RQ3: Time Development
How has trust in political institutions evolved from 2017 to 2022 and across the full time span?
Dataset
The project used the World Values Survey Wave 7 data, covering the most recent completed WVS wave
from 2017 to 2022, together with the WVS time-series dataset covering the longer period from 1981
to 2022. The WVS data provides variables on political trust, social values, corruption perceptions,
political participation, religion, demographics, and country-level identifiers.
The analysis focused on trust-related institutional variables and selected cultural, political,
and demographic predictors. Missing-value codes such as “do not know”, “no answer”, and “not asked”
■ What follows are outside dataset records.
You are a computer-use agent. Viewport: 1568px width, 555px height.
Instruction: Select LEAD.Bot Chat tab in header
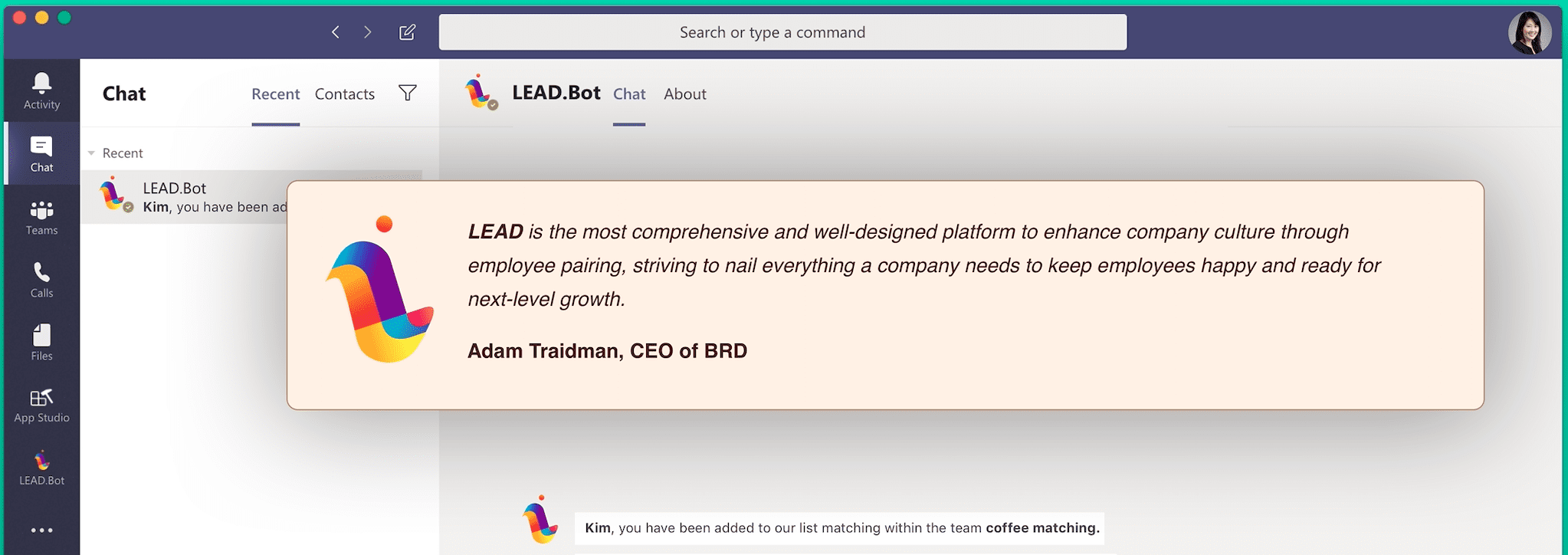pos(629,94)
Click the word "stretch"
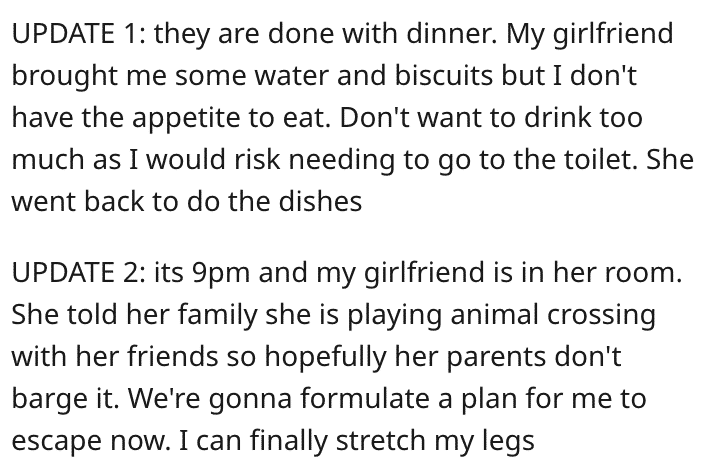 [381, 440]
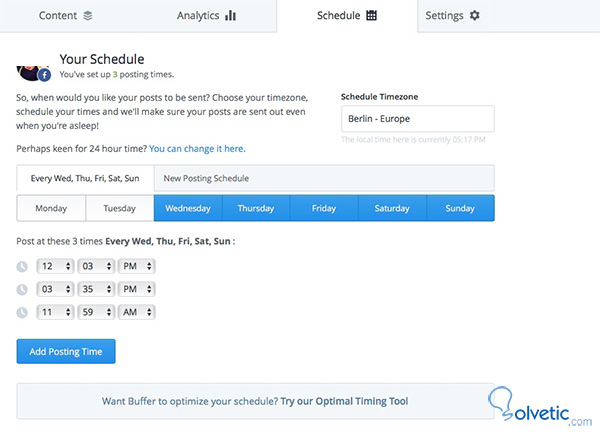Screen dimensions: 600x434
Task: Click clock icon beside 11:59 AM time
Action: (x=23, y=312)
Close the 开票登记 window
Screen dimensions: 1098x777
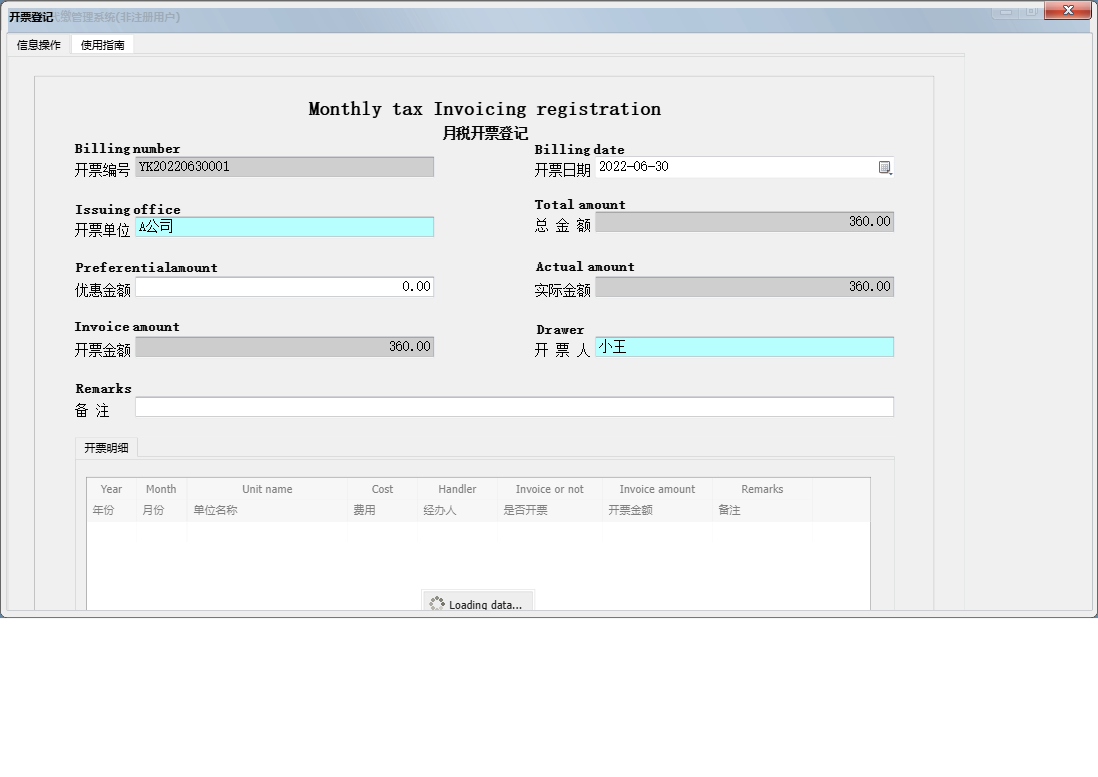1067,11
were handled during preprocessing before modelling.
Methodology
The main modelling approach was ordinal regression with a cumulative link function, because the
institutional trust variables are ordinal response variables with ordered categories. This allows the
analysis to respect the ordered structure of the survey answers instead of treating them as purely
continuous variables.
Analysis Pipeline
-
Data preprocessing: selected relevant WVS variables, filtered countries and waves,
converted missing-value codes into missing values, and prepared ordinal variables.
-
Exploratory analysis: inspected missingness, age distribution, and distributions of
institutional confidence variables.
-
Ordinal regression: modelled trust outcomes using political, cultural, and demographic predictors.
-
Cross-country comparison: compared institutional trust patterns between selected countries.
-
Time-series analysis: examined how confidence in political institutions changed across WVS waves.
-
Bonus clustering: explored grouping patterns among respondents or countries based on selected variables.
Key Findings
The project found that political trust is not explained by one single factor. Instead, it is associated
with a combination of institutional confidence, political-system preferences, demographic characteristics,
and country-level differences.
-
Trust levels differed substantially between countries and across different institutions.
-
Ordinal regression was used to model ordered confidence outcomes without collapsing them into a binary variable.
-
Time-series analysis allowed the project to compare recent Wave 7 results with longer historical developments.
-
Clustering was explored as a bonus analysis to identify broader similarity patterns, although methodological
limitations were considered carefully.
Lessons Learned and Improvements
Based on feedback, an important improvement was to present ordinal survey variables more carefully.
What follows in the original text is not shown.